On the congressional level, Republicans will have to defend several district across the state where Democratic turnout will surge, with or without Mr. Trump. In Suffolk County, first-term Congressman Lee Zeldin is expected to be a prime target. North Country freshman Elise Stefanik, John Katko of Syracuse and even Daniel Donovan of Staten Island (if Democrats can ever dig up a viable challenger for him) could suffer if they aren’t able to distance themselves from Mr. Trump. Congressman Tom Reed, a Buffalo Republican, said last month he found Mr. Trump’s rhetoric troubling.
“Simply put, many Capitol Hill Republicans are genuinely frightened that Trump or Cruz may not only guarantee Clinton the keys to 1600 Pennsylvania Avenue, but could also badly divide the GOP and produce a down-ballot apocalypse,” Charlie Cook, the publisher of the nonpartisan Cook Political Report, wrote in January.

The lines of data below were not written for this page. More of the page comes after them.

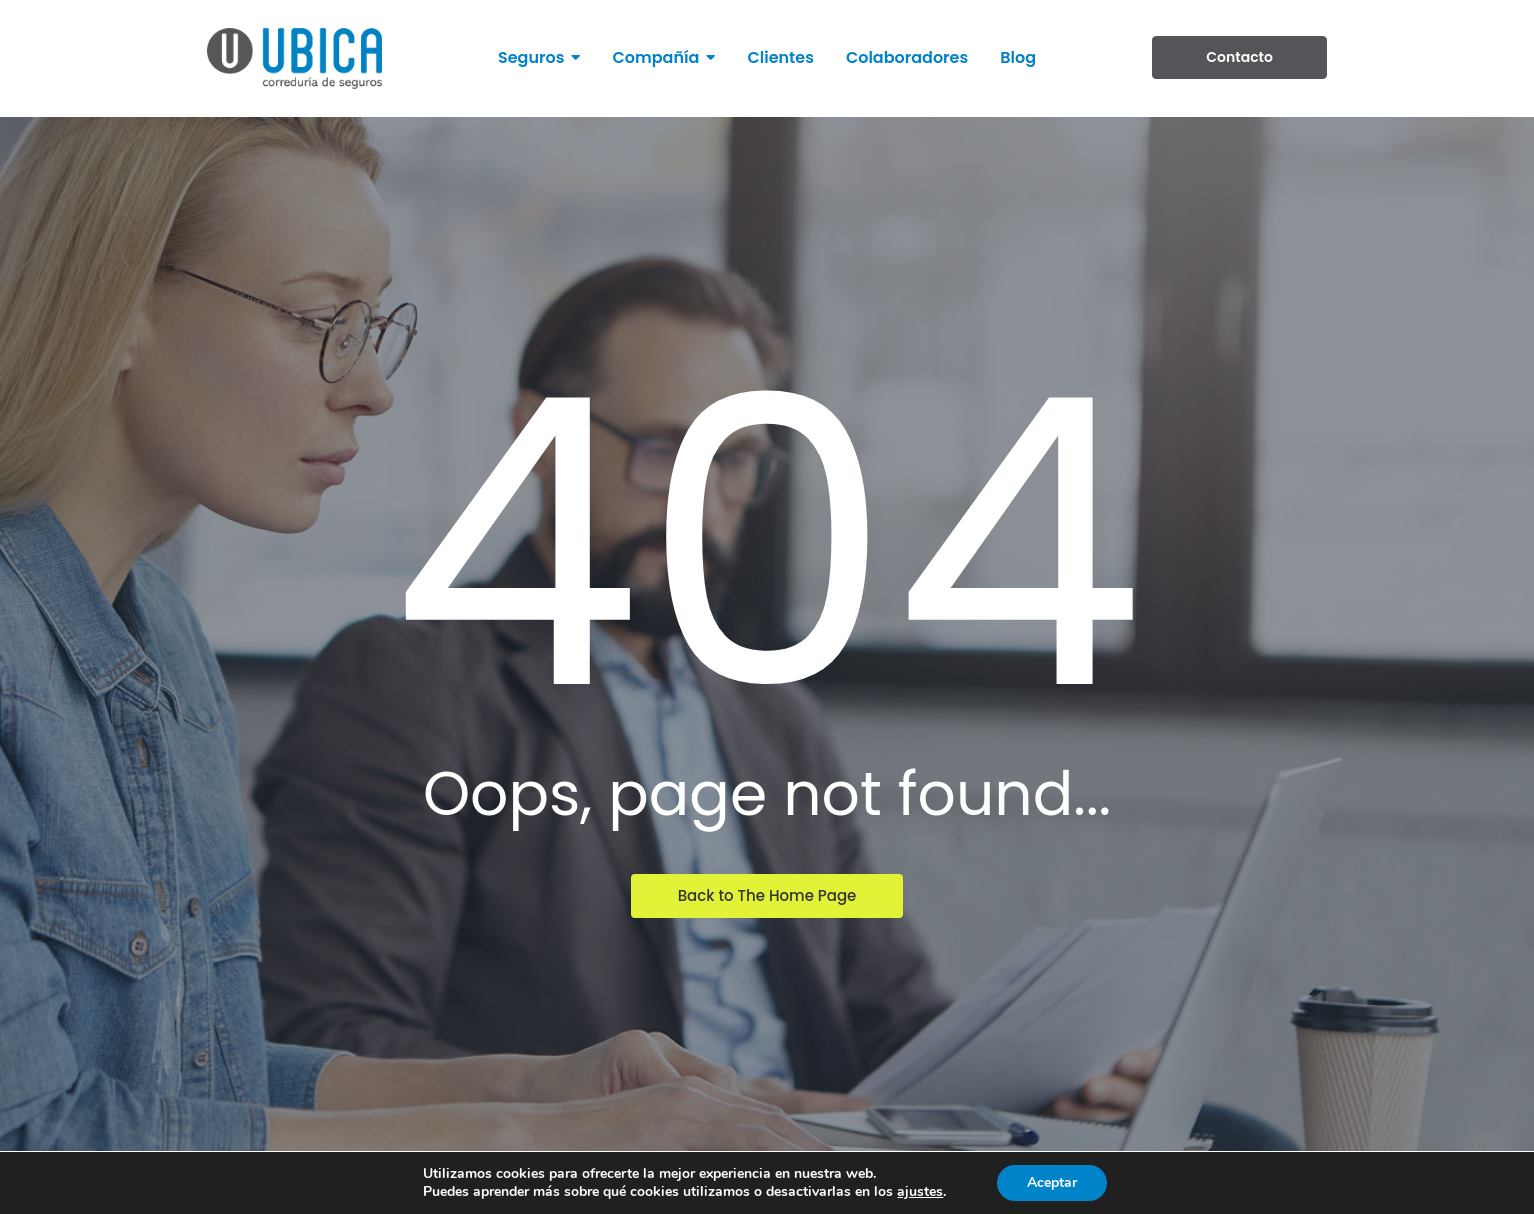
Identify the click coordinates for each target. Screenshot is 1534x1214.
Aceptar (1052, 1182)
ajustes (920, 1192)
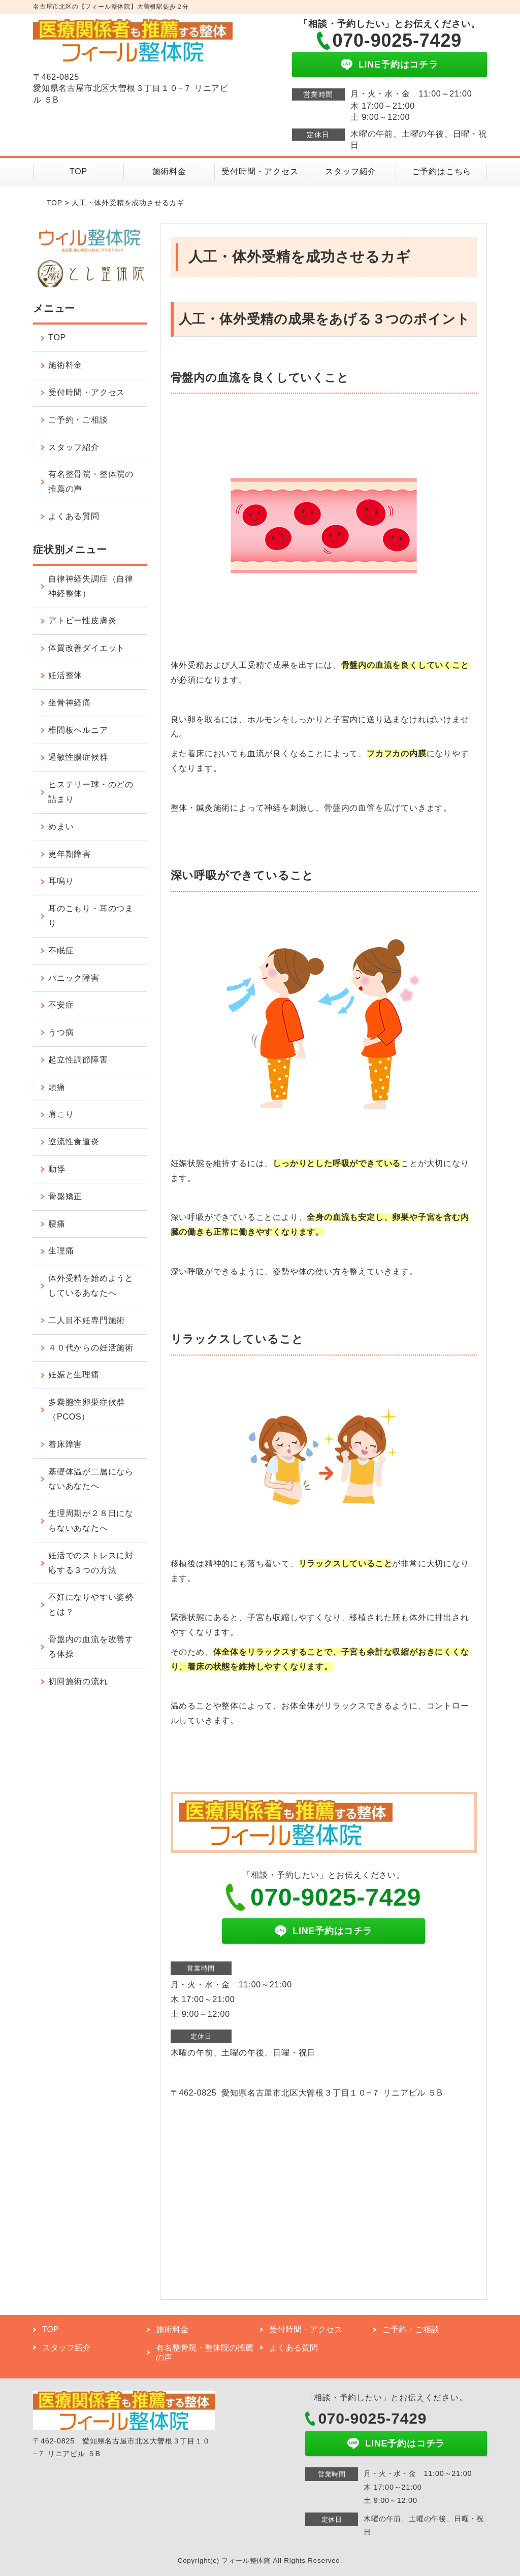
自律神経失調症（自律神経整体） (91, 586)
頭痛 (57, 1087)
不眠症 (61, 950)
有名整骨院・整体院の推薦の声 (91, 481)
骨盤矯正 (65, 1196)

Not all Republicans are so afraid of the billionaire dooming them. Though a leading pollster reportedly told House Speaker Paul Ryan last month that Mr. Trump, as well as Sen. Ted Cruz of Texas, could have a deleterious effect on the Republican majority, a spokesman for the National Republican Congressional Committee predicted to the Observer that Hillary Clinton’s email troubles would be more of a drag on the Democrats, even if she’s a former senator from New York.
Perhaps the most enthusiastic defense of Mr. Trump from a mainstream Republican came from Ed Cox, the chairman of the New York GOP, who said in an interview that he believed the bombastic billionaire would have wide-ranging appeal across the state.
Mr. Cox cited Mr. Trump’s ability to win votes from Republicans in various demographic and ideological groups in the early primary states and predicted he, and other Republicans, could even perform well in the most liberal areas of the state, including New York City.
“He could be a tremendously effective general election candidate,” Mr. Cox said. “The bottom line is that my Democratic friends should not get too optimistic here. He could be a terrific candidate given his political skills and his ability to read the mood of the people, address their concerns and convince people he can deliver.”
Disclosure: Donald Trump is the father-in-law of Jared Kushner, the publisher of Observer Media.